LA HABANA, Cuba, enero (www.cubanet.org) - Mireya Zaldívar, una anciana  que vive sola con su hijo inválido en calle 3ra. entre 226 y 228, en Jaimanitas,  contó una historia que se inicia con el accidente de su hijo Enrique en la ponchera de Montufar, a la entrada del pueblo, que  posee  el único compresor de aire en varias millas, y donde se cogen ponches a neumáticos de autos, motos, bicicletas.

Enrique trabajaba en una unidad militar de Pinar del Río, como trabajador civil  de mantenimiento, pero quedó excedente en 2006 por falta de contenido de trabajo. Cuando el viejo Montufar abrió la ponchera, lo puso a coger ponches y echar aire, junto a otro muchacho desempleado del barrio. Hace unos meses le reventó un neumático en la mano y fue lanzado sobre un montón de hierros. Se clavó una cabilla en la espalda que le interesó dos vértebras y lo dejó postrado para el resto de su vida.

Como el joven no tiene padre ni  hermanos, Mireya pasó las de Caín durante todo el proceso de la intervención quirúrgica  y la convalecencia en el hospital. Al  llevarlo para la  casa reafirmó que Enriquito sólo la tenía a ella y a su exigua pensión de 120 pesos mensuales, que no alcanzaba para cubrir los gastos de la casa y las medicinas. Se enteró que estos casos eran atendidos por el departamento de asistencia social de la policlínico, donde la autorizaban a recibir los medicamentos gratis.

Mireya fue al departamento y allí le comunicaron que debía dirigirse a la casa del SIDA, situada en la zona de Atabey, donde  entregan las planillas. Cuando llegó allí, una doctora le informó que la empleada de esa área pidió la baja y no la habían remplazado. Le dieron un número de teléfono para que llamara antes de ir a otro local donde atenderían su caso, pero siempre recibía la misma respuesta, hasta un día que le dieron otra dirección, 13 y 36, en el reparto Buenavista, donde en lo adelante se recibirían las solicitudes.

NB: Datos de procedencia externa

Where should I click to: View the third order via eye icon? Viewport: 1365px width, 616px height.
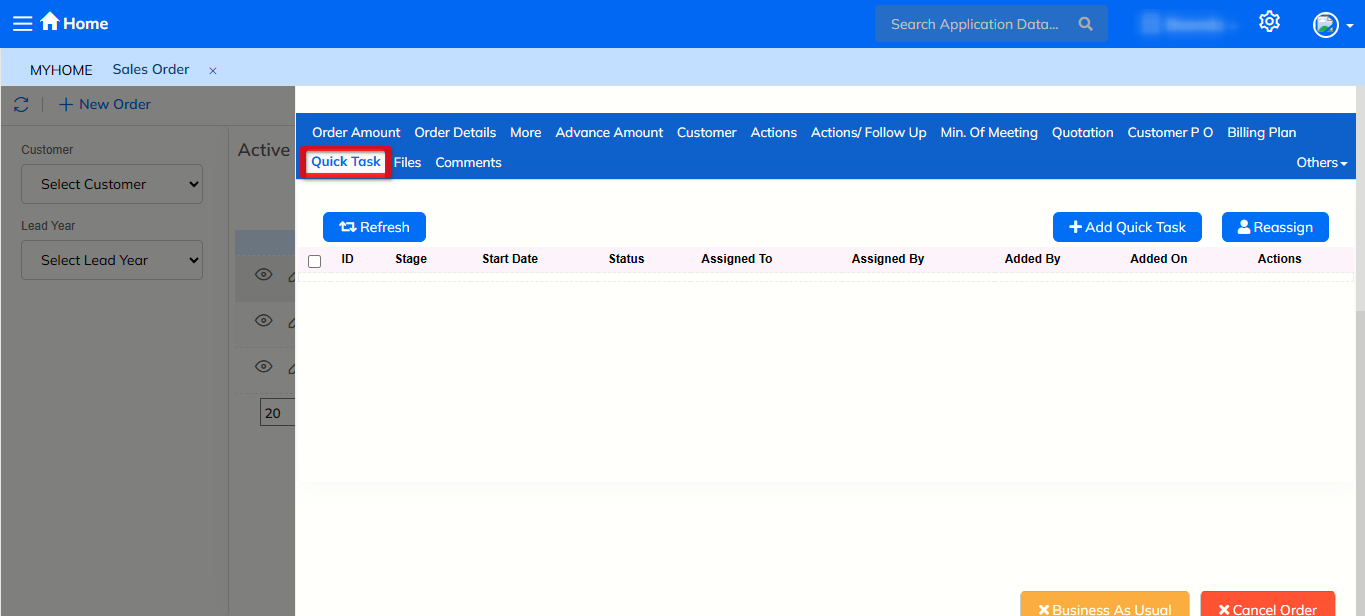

En 13 y 36  le notificaron que regresara al hospital, a solicitar un documento expedido por el equipo médico que realizó la operación, con  los datos personales y las firmas de todos los facultativos que participaron, algo que no pudo conseguir, ya que un médico se encontraba trabajando en Venezuela y otro  en una misión internacionalista en Pakistán. 

Pidió una entrevista con el director del hospital; suplicó  que hiciera una excepción con su hijo y por fin le entregaron el documento. Regresó a la policlínica de Jaimanitas, pero la encargada de la asistencia social había salido  de vacaciones. Al reincorporarse en diciembre, le informó que el próximo paso era una  declaratoria de un bufete que certificara que el enfermo no contaba con más familiares.

Angustiada  por tantas carreras, Mireya le preguntó  a la empleada de asistencia social si faltaban muchos trámites.

-Estás a mitad de camino; faltan  las firmas y los cuños de la  Dirección Provincial de Salud Pública, que queda en  La Rampa, y de la Comisión de Asistencia Social, que está en La Habana Vieja, además de la autorización de la tarjeta firmada por el propio ministro, y una carta de solicitud personal que debes redactar, de puño y letra, con la firma de dos testigos.

Mireya había gastado dos meses de  pensión en trámites. Juró que con el cobro siguiente iría  a la farmacia a comprar las medicinas. Hoy  está segura de haberse ahorrado con esa decisión muchas  molestias y decepciones. Dice que cuando limpia  la herida de su hijo, o lo peina, le cuenta  los cuentos de la cucarachita Martina,  el soldadito de plomo, la caperucita roja, como si Enriquito fuese un niño de meses, que no conoce el mundo al que lo han traído.